:: The input ::
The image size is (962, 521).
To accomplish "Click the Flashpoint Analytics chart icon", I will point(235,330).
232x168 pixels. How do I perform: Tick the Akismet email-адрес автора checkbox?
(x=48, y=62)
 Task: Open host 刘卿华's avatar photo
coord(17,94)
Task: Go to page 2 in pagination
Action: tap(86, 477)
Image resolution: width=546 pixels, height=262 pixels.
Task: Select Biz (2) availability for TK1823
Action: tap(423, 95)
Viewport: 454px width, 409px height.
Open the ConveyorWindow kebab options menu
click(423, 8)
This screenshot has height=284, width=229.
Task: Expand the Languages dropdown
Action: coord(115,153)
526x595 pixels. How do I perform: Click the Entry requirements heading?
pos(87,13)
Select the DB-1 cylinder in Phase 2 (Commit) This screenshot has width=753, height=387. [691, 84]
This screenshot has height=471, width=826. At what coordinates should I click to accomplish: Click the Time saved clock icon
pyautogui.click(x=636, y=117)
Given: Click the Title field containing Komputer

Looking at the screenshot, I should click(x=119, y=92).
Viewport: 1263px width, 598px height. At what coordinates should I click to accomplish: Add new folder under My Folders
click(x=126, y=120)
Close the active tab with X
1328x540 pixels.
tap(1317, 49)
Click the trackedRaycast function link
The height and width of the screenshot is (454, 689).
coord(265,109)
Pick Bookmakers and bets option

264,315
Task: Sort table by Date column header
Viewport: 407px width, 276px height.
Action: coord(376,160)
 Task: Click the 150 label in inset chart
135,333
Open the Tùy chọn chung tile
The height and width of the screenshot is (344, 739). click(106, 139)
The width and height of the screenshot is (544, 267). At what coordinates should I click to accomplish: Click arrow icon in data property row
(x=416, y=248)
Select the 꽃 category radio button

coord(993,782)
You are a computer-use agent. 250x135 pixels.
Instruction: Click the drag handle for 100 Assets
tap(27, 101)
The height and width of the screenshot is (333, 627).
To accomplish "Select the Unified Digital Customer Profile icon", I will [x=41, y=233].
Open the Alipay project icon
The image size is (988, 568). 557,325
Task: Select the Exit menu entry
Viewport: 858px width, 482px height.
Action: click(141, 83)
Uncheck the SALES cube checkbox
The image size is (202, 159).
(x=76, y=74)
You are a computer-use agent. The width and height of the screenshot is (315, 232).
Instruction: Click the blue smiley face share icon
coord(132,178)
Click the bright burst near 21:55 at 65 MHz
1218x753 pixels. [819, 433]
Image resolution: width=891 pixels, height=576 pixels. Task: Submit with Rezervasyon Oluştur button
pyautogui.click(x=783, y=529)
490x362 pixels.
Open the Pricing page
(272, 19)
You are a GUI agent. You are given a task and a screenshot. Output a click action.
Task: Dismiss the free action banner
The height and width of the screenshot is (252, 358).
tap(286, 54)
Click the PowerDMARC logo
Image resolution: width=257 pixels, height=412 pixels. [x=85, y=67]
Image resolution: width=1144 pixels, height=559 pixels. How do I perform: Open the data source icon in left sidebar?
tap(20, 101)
:::
Exercise ::
A verbatim transcription is required of the lines from the one with "The height and width of the screenshot is (252, 358)." through the final line of the entries above, and of nothing else.

Exercise output ::
The height and width of the screenshot is (252, 358).
tap(286, 54)
Click the PowerDMARC logo
Image resolution: width=257 pixels, height=412 pixels. [x=85, y=67]
Image resolution: width=1144 pixels, height=559 pixels. How do I perform: Open the data source icon in left sidebar?
tap(20, 101)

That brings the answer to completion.